This repository provides recognition models for the Sorbian languages, supporting both Latin script and Fraktur script. It will provide training data in the near future.
- Pretrained models for different OCR frameworks (currently Tesseract only)
- soon: Training data for creating new OCR models
- ✅ Models for Tesseract are available
- ⏳ Models for Calamari and Kraken will be added soon
This repository provides Tesseract OCR models for Upper Sorbian, trained and fine-tuned at the Sorbian Institute.

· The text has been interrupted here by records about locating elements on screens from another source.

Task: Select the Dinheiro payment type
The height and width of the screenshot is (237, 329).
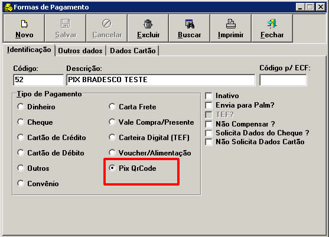Action: tap(21, 106)
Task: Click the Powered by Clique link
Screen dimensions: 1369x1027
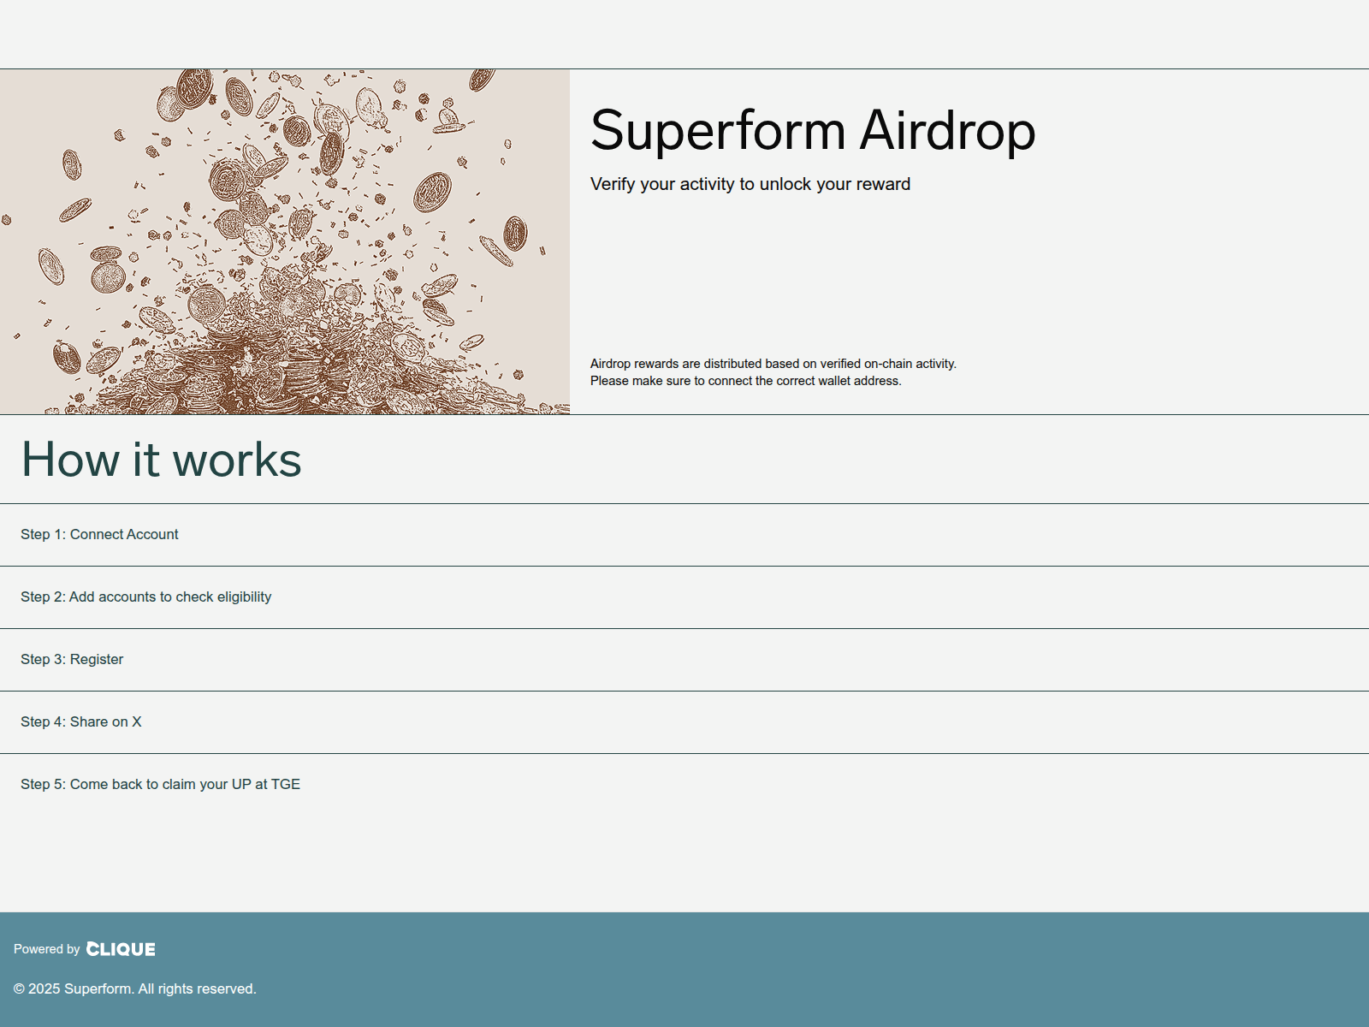Action: point(86,949)
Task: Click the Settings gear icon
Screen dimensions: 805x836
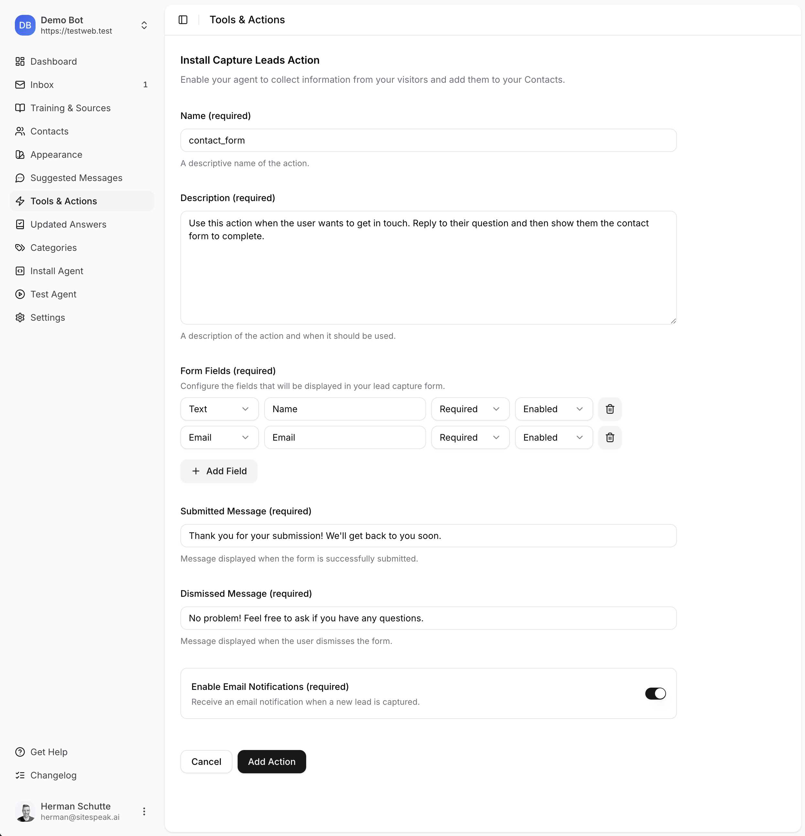Action: point(20,318)
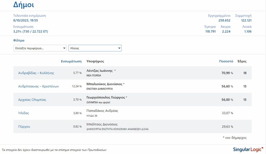Open the 'Ηλείας' regional unit dropdown

tap(95, 48)

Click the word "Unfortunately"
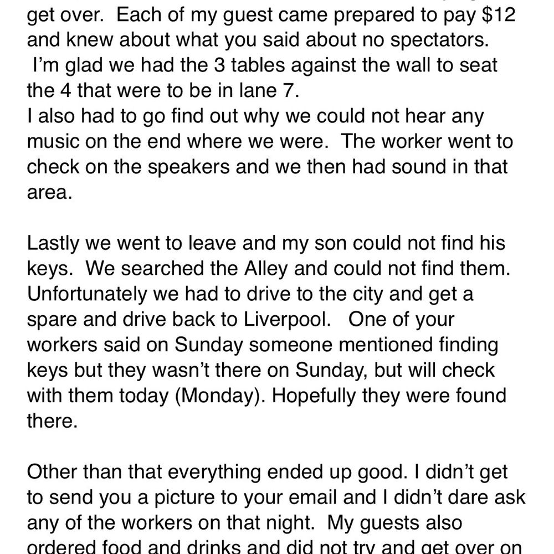pyautogui.click(x=87, y=294)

Both Latin and Fraktur script variants are available.
-
hsb2.traineddata
Upper Sorbian (Latin script), v2
Fine-tuned from the official Latin.traineddata (tessdata).
Recommended for modern Sorbian texts (printed in Latin script). -
hsb_frak2.traineddata
Upper Sorbian (Fraktur script), v2
Fine-tuned from the official Fraktur.traineddata (tessdata).
Recommended for historical Sorbian Fraktur prints.
Copy the models into your Tesseract tessdata directory.
Linux (Debian/Ubuntu):
sudo cp traineddata/*.traineddata /usr/share/tesseract-ocr/4.00/tessdata/
hsb2 + hsb_frak2 OCR Model © 2025 [Sorbian Institute] – licensed under CC BY 4.0.
Based on the official Tesseract tessdata models Latin and Fraktur,
© Google et al., licensed under the Apache License 2.0.